Tribo-brake test rig of brake disc and brake shoe and loading procedure: (a) tribo-brake test rig of brake disc and brake shoe and (b) loading procedure during emergency braking.

Figure 10.

Evolutions of the coefficient of friction between brake disc and brake shoe during emergency braking¹⁵: (a) 12 m/s, 2.00 MPa and (b) 2.00 MPa.

During emergency braking, we ignore the wear of brake disc and brake shoe, and mainly focus on the heat conduction and heat convection. Moreover, the following assumptions were made:^14,16

the ambient temperature of 25°C;

convective heat transfer coefficient of 5.3;

braking without slippage;

unchanging coefficients of friction;

stable and homogeneous contact pressure between brake disc and brake shoe;

constant braking deceleration;

90% dissipated energy caused by friction converted to heat;

no external factors (such as road inconsistencies, air resistance).

Constraints and boundary conditions

The reference point was established at a distance away from the back surface of brake disc to couple the nodes on the back surface. The distributing coupling mode was employed in order to achieve the same motion between the reference point and corresponding coupled nodes. The speed, rotating direction, and acceleration of the brake disc are controlled by the movement of the reference point. The reference point has only the rotational degree of freedom along U3 direction, while nodes of brake shoe have the translational degree of freedom along U3 direction to apply the brake pressure during emergency braking. Other degrees of freedom of the brake disc and brake shoe are constrained.

The brake pressure between the brake disc and brake shoe can be described as equation (8).¹⁷ The substitution of dynamic brake torques during emergency braking in section “Dynamic brake torque of disc brake during emergency braking” into equation (8) derives dynamic brake specific pressure between contacting components.

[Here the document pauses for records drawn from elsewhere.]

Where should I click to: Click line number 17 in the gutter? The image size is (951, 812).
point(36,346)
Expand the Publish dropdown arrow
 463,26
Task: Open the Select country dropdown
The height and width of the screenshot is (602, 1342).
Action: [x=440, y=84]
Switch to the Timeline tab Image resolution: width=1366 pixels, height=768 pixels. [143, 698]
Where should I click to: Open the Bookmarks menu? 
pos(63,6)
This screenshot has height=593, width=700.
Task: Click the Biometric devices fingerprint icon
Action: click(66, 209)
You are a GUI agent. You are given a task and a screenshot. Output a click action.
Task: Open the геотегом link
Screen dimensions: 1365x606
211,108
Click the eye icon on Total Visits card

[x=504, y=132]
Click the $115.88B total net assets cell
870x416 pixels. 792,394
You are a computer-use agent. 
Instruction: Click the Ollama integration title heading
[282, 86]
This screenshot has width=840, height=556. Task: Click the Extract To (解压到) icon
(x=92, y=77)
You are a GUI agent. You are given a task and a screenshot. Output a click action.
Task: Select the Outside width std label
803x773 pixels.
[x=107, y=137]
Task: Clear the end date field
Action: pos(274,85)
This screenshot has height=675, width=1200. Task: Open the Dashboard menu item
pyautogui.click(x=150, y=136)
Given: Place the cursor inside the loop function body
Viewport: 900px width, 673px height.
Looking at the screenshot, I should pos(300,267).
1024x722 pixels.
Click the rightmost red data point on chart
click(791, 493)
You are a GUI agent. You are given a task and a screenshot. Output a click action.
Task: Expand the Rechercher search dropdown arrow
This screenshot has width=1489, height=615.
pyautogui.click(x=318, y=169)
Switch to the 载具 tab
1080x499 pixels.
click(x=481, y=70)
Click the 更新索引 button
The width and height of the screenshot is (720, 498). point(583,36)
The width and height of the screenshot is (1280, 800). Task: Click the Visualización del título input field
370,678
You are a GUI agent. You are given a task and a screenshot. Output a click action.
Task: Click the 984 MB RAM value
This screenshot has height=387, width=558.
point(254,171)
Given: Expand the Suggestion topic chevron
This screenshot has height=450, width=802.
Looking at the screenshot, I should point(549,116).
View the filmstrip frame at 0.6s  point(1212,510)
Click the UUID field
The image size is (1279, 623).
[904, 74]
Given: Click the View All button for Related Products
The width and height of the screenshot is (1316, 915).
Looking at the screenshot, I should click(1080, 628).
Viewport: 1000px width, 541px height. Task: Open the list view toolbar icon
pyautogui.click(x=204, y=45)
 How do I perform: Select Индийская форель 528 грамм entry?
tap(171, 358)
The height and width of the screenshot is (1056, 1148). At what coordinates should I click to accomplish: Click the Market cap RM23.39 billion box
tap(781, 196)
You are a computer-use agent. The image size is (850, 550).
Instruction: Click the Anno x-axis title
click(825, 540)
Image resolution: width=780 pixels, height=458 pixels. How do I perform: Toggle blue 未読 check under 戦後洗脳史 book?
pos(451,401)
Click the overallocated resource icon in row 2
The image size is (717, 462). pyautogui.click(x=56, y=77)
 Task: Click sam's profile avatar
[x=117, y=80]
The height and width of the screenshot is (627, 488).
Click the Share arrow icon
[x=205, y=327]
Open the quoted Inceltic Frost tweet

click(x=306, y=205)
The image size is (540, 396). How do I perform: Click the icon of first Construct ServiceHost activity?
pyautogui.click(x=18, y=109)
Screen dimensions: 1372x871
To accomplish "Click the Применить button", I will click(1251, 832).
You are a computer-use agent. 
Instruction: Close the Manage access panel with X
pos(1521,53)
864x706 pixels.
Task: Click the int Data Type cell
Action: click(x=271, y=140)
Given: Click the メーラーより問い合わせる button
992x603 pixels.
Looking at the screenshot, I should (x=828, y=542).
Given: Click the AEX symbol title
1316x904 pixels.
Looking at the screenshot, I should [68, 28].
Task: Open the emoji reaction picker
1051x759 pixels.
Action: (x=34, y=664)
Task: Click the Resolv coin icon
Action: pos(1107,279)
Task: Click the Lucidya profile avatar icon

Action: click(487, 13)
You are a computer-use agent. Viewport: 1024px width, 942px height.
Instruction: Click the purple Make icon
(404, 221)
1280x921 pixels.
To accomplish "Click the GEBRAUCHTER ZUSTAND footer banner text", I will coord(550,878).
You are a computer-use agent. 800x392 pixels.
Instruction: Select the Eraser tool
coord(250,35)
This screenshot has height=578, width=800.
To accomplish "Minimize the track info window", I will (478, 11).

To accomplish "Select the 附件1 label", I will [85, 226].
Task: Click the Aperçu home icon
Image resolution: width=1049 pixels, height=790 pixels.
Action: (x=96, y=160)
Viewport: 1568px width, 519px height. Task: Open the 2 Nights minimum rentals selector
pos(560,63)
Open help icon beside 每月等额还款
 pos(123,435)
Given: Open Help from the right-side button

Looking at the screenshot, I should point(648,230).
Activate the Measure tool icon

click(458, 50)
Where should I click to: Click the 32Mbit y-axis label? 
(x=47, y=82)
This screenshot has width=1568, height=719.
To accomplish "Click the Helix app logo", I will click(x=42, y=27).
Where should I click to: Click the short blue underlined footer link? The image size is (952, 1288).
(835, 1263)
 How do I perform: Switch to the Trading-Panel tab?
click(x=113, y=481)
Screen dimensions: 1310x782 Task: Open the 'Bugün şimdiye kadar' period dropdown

Therefore, the dynamic brake pressure with time is applied to the brake shoe surface in order to obtain the dynamic brake torque and thereby to realize the emergency braking with constant deceleration

P = T / (nA μ R_{m})

(8)

where P is the brake pressure, Pa; T is the brake torque, N·m; N is the number of brake shoe; A is the effective friction area of each brake shoe; μ is the coefficient of friction; and R_m is the average friction radius. In the present study, N = 12, Ae = 0.05 m², μ = 0.4, and R_m = 2.5 m.

For simplicity, we mainly focus on thermo-mechanical coupling characteristics of brake disc during emergency braking in the case of hoisting stage of constant speed. The initial brake speeds are 8, 10, and 13 m/s, respectively. According to Table 1, the constant brake deceleration during emergency braking is assumed to be 3.8 m/s². Therefore, the brake velocity and brake angular velocity can be written as V = V₀− 3.8t and ω = ω₀− 1.52t, respectively.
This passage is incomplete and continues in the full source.